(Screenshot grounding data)
• • • •

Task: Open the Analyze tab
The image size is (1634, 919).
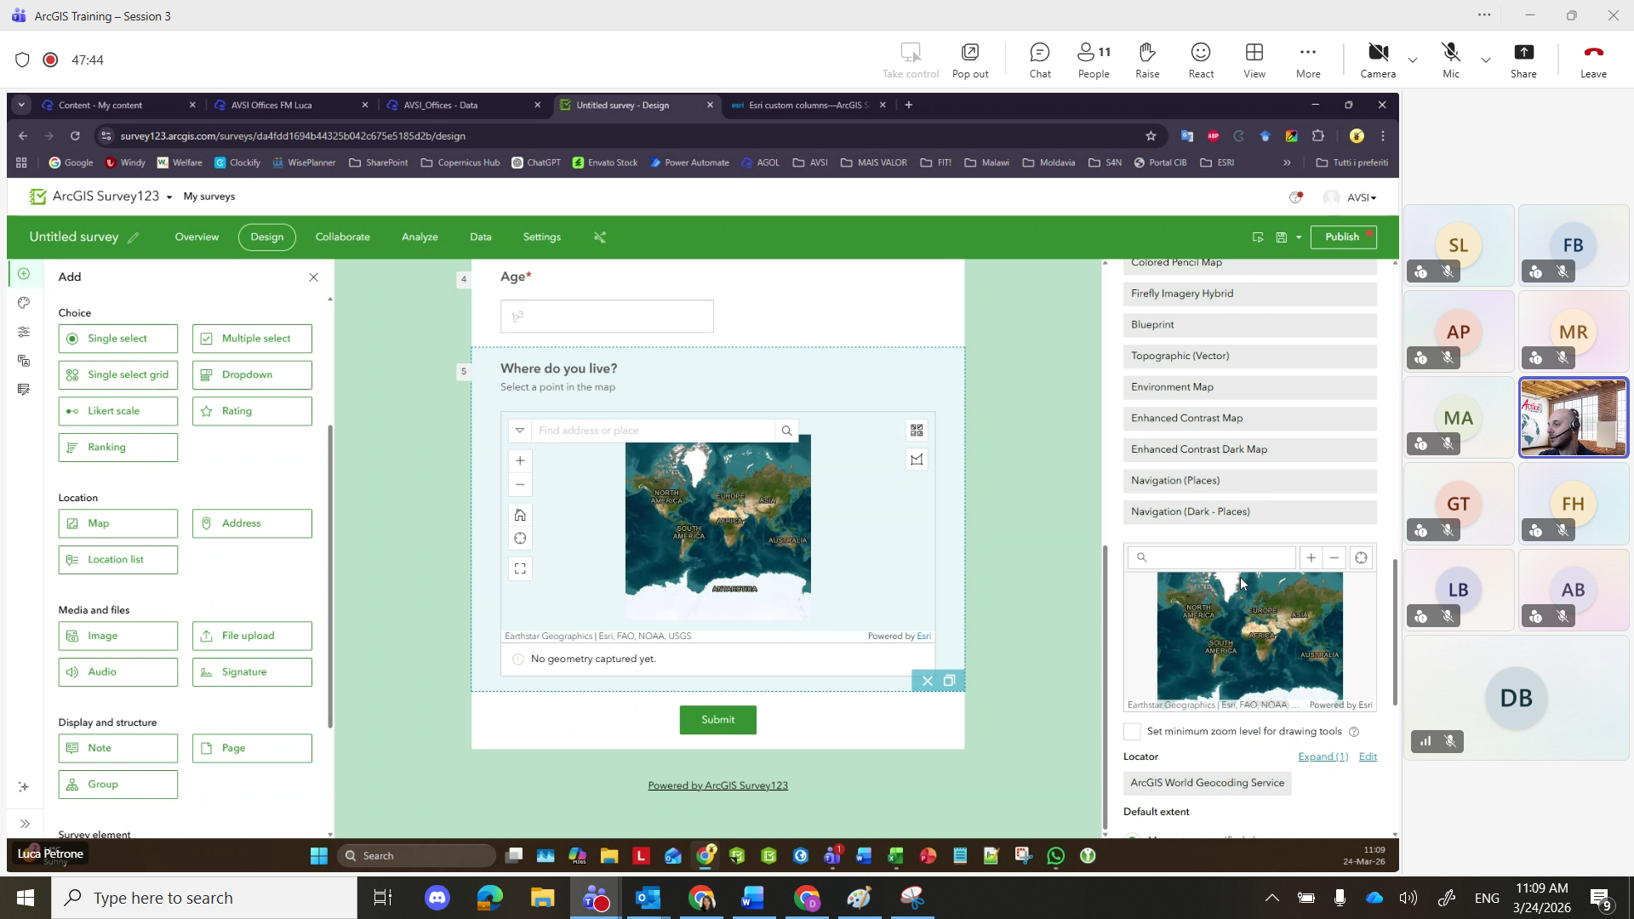Action: click(x=420, y=237)
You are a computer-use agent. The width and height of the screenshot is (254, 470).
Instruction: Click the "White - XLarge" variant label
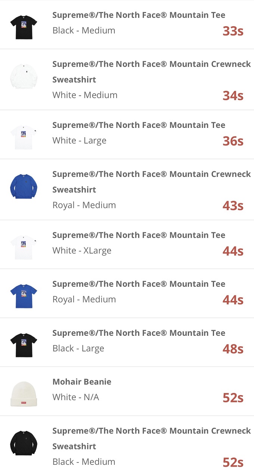click(82, 251)
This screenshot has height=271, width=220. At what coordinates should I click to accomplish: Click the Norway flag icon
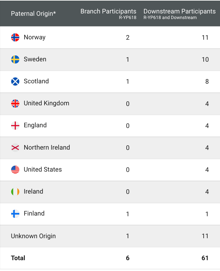(x=15, y=37)
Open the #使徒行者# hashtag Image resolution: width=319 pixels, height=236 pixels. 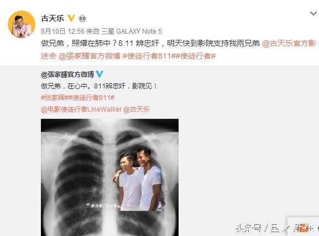[195, 56]
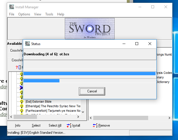The width and height of the screenshot is (178, 140).
Task: Click the blue arrow marker in module tree
Action: (21, 88)
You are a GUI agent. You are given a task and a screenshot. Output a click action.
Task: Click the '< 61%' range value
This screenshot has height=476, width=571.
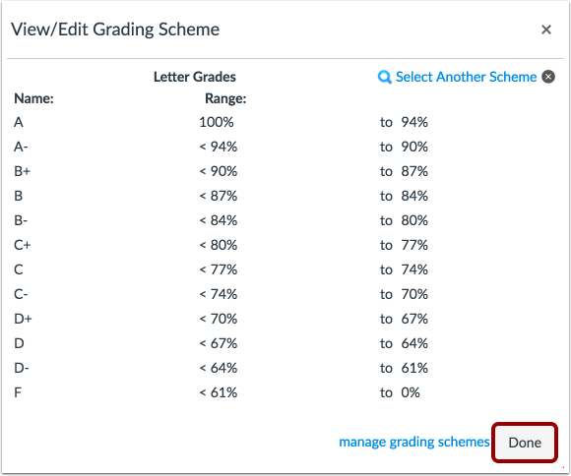point(219,392)
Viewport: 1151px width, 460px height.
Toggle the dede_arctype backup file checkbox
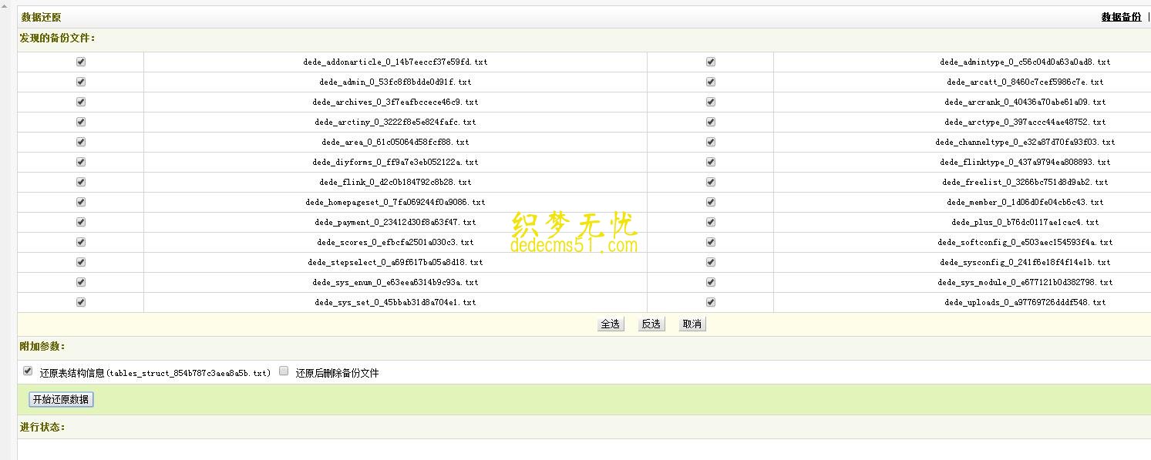pos(710,122)
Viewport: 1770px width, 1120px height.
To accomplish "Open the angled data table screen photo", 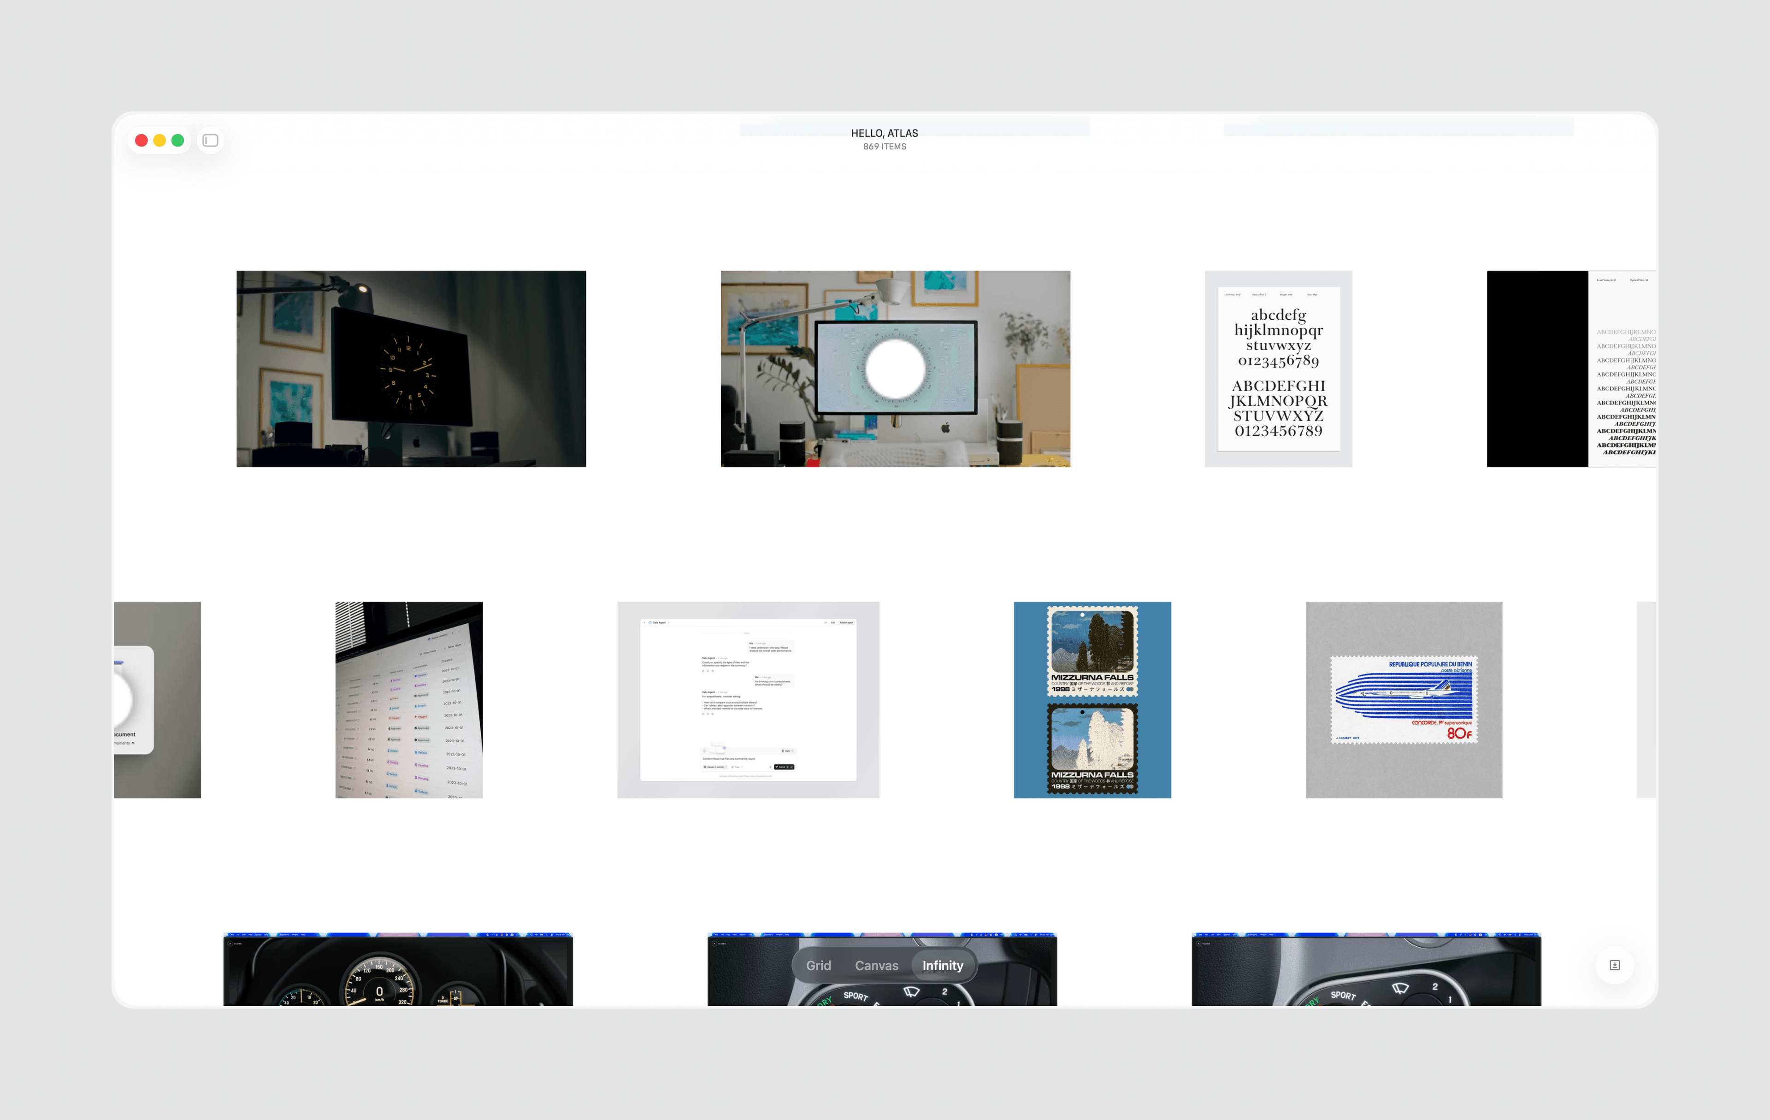I will 409,700.
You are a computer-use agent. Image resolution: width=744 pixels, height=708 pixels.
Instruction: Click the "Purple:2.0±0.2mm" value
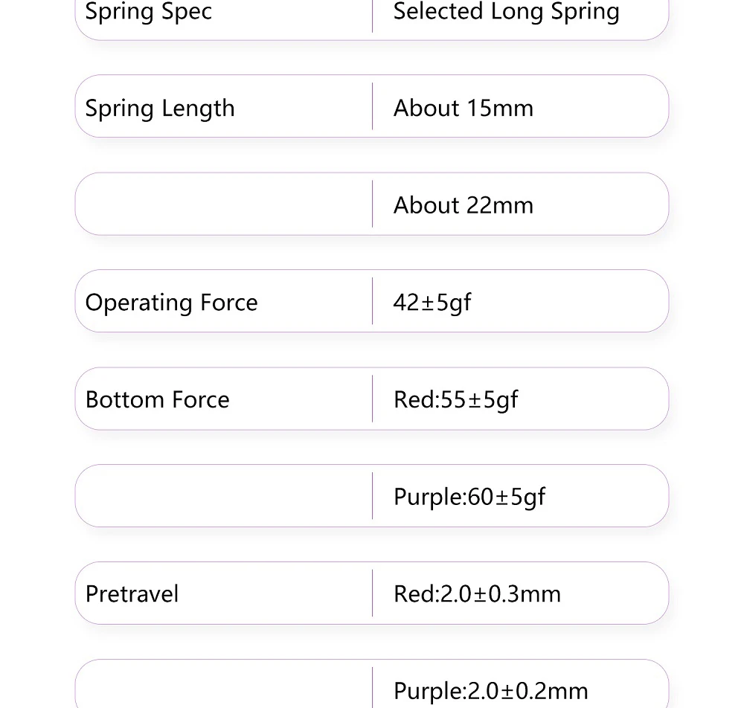490,691
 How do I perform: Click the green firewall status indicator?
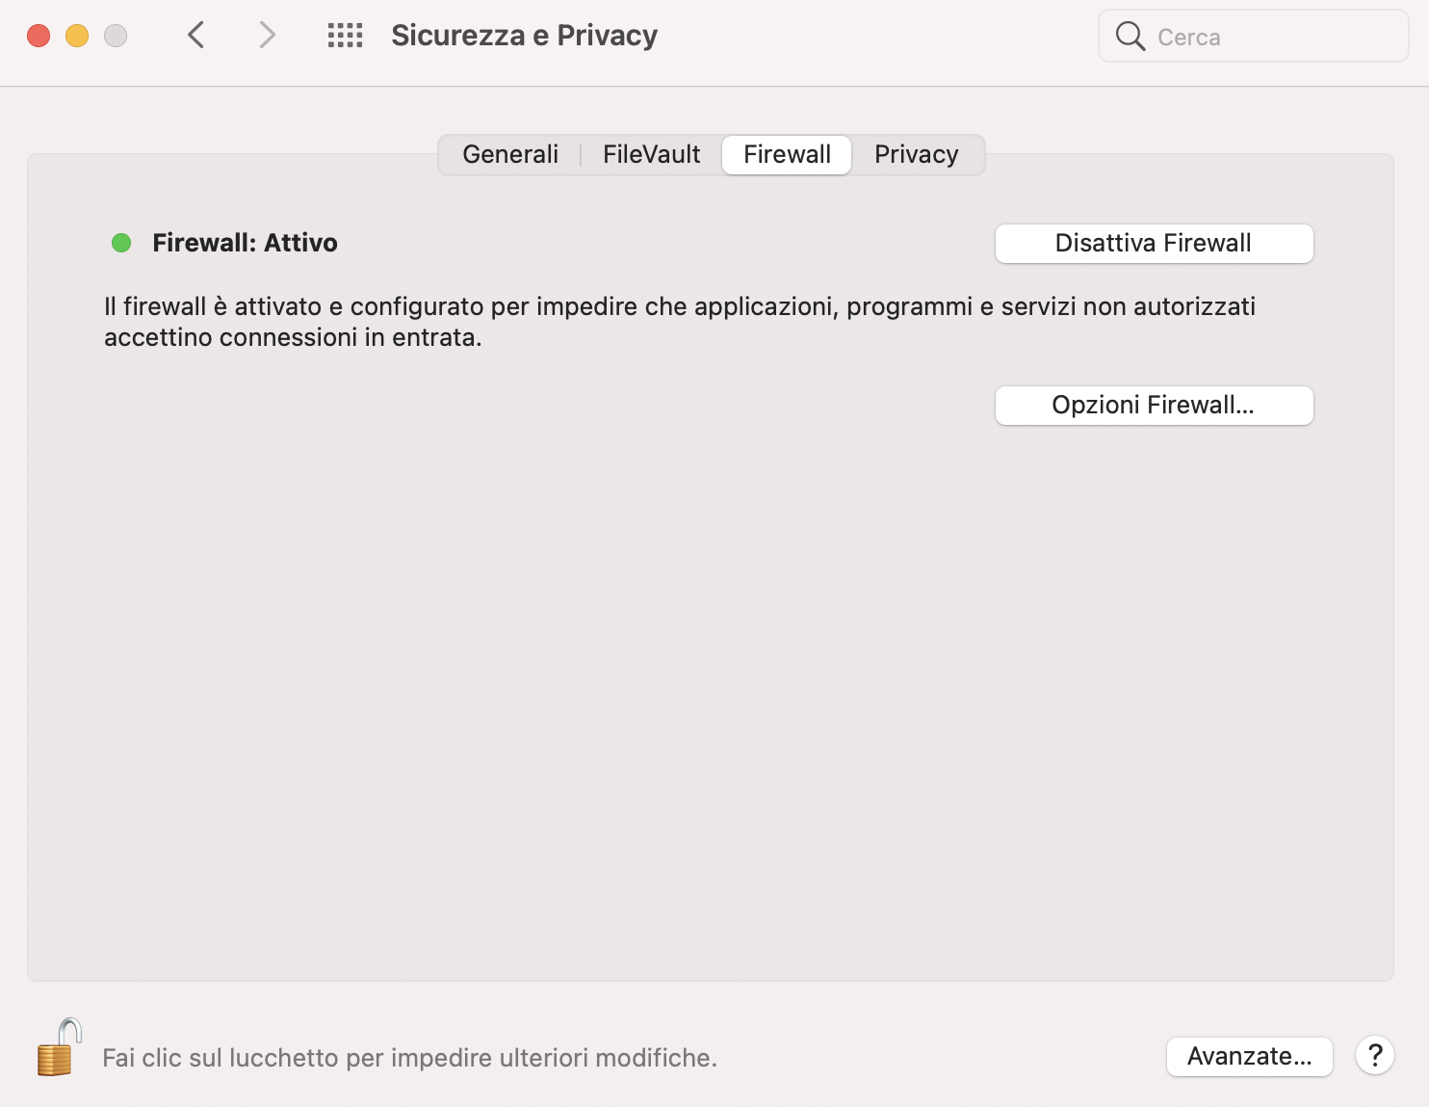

• • • •

▶ WHAT THE TASK REQUIRES: Only the lines from the one with "You are a computer-use agent. Image" through the last line above belong in the answer. Reproduce them exactly, without the pictures.

▶ FINISHED EXERCISE:
You are a computer-use agent. Image resolution: width=744 pixels, height=708 pixels.
Instruction: Click the "Purple:2.0±0.2mm" value
490,691
 How do I perform: Click the green firewall status indicator?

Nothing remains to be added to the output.